Por Otávio Marchesini, Espresso Italia
Sem grandes surpresas e com a sobriedade que caracteriza as equipes que já internalizaram seu papel na temporada, Itas Trento cumpriu o roteiro: venceu a Cisterna por 3-0 (25-15, 25-19, 25-15) e garantiu, de forma matemática, o terceiro lugar na primeira fase da Superlega, atrás apenas de Perugia e Verona.
O resultado, além de confirmar uma hierarquia construída ao longo da regular season, diz respeito também ao manejo cuidadoso do elenco e à capacidade do clube de preservar energia e identidade para os momentos decisivos. A partida teve caráter quase de treino de alto nível para os trentinos: postura firme no bloqueio, recepção organizada e uma produção ofensiva limpa, que não deu margem a reações de um adversário já sem motivações claras na tabela.
No primeiro set, Trento mostrou a leitura do jogo desde cedo. O bloco funcionou como referência — com destaque para a presença de Lavia e os ajustes de Torwie — e permitiu abrir vantagem (6-4, depois 8-5) até a sequência que levou ao 16-8. Quando Ramon assumiu o serviço e proporcionou pressão direta, a diferença duplicou e encaminhou o 25-15 inicial.

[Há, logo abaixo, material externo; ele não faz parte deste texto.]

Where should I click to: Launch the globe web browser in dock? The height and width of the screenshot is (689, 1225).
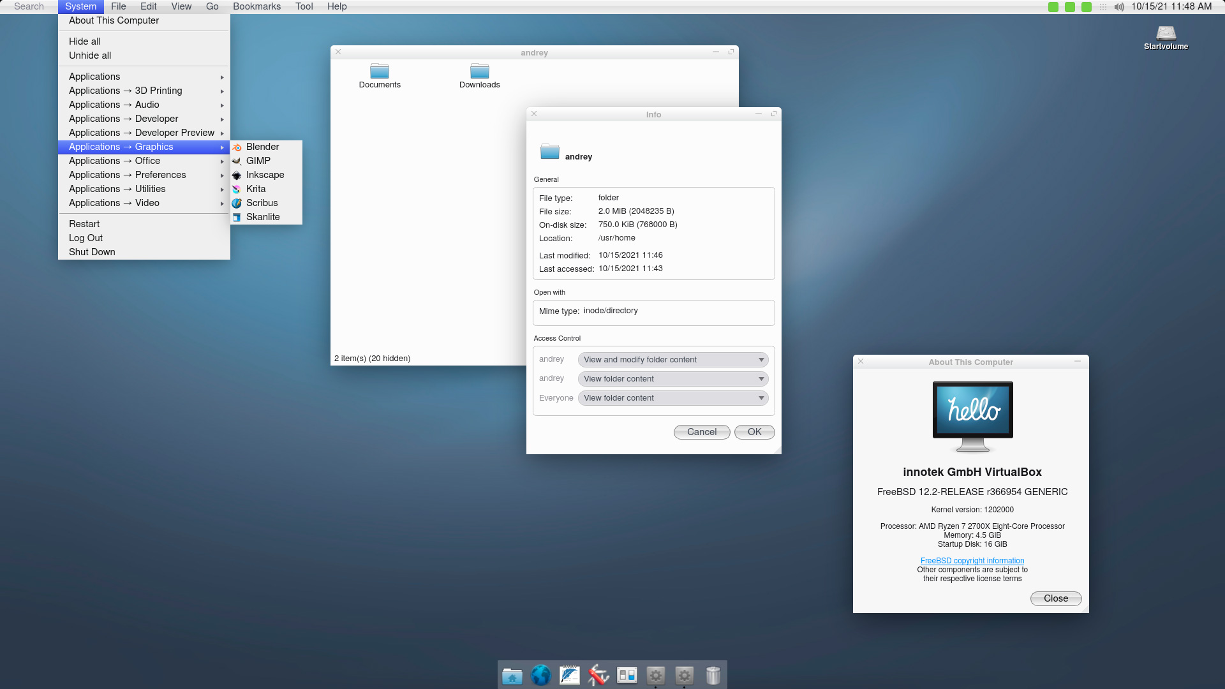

O segundo parcial repetiu o roteiro: ataques criteriosos e uma combinação entre volume de jogo e eficiência pontual. Com Faure e Lavia em destaque, Trento pulou para 7-3 e consolidou o controle até o 25-19, quando o técnico Mendez aproveitou para testar mudanças na diagonal, lançando Garcia e Acquarone.
O terceiro set foi mera formalidade. O ace de Ramon e o segundo período de serviço de Faure elevaram a vantagem para 11-3 e permitiram ao time gerir pacientemente o final: algumas confusões de arbitragem nos substituições atrasaram o desfecho, mas não alteraram o placar final de 25-15.
Mais que o resultado, vale notar o retorno de Flavio Gualberto, que amplia as opções centrais do elenco, e a expectativa pelo reaparecimento de Alessandro Michieletto, cuja recuperação pode determinar nuances táticas nos playoffs. A confirmação do terceiro posto também define o confronto das quartas de final: Trento reencontra a histórica rival Civitanova, numa reedição da última final nacional — um duelo que, além do valor técnico, carrega memória coletiva e simbolismos regionais.
A temporada de mata-mata se inicia no fim de semana de 8 de março, quando a defesa do scudetto trentino terá início. Até lá, o desafio imediato é manter a forma: já no sábado à tarde a equipe volta à estrada para enfrentar o Trieste, partida que servirá para ajustes finais antes da fase eliminatória.
Em um país onde o voleibol é tecido nas identidades locais e na disputa simbólica entre tradições desportivas, a atuação controlada da Itas nesta noite reafirma algo mais que competência técnica: a manutenção de uma narrativa coletiva que une cidade, clube e torcida em torno de expectativas que vão além do placar.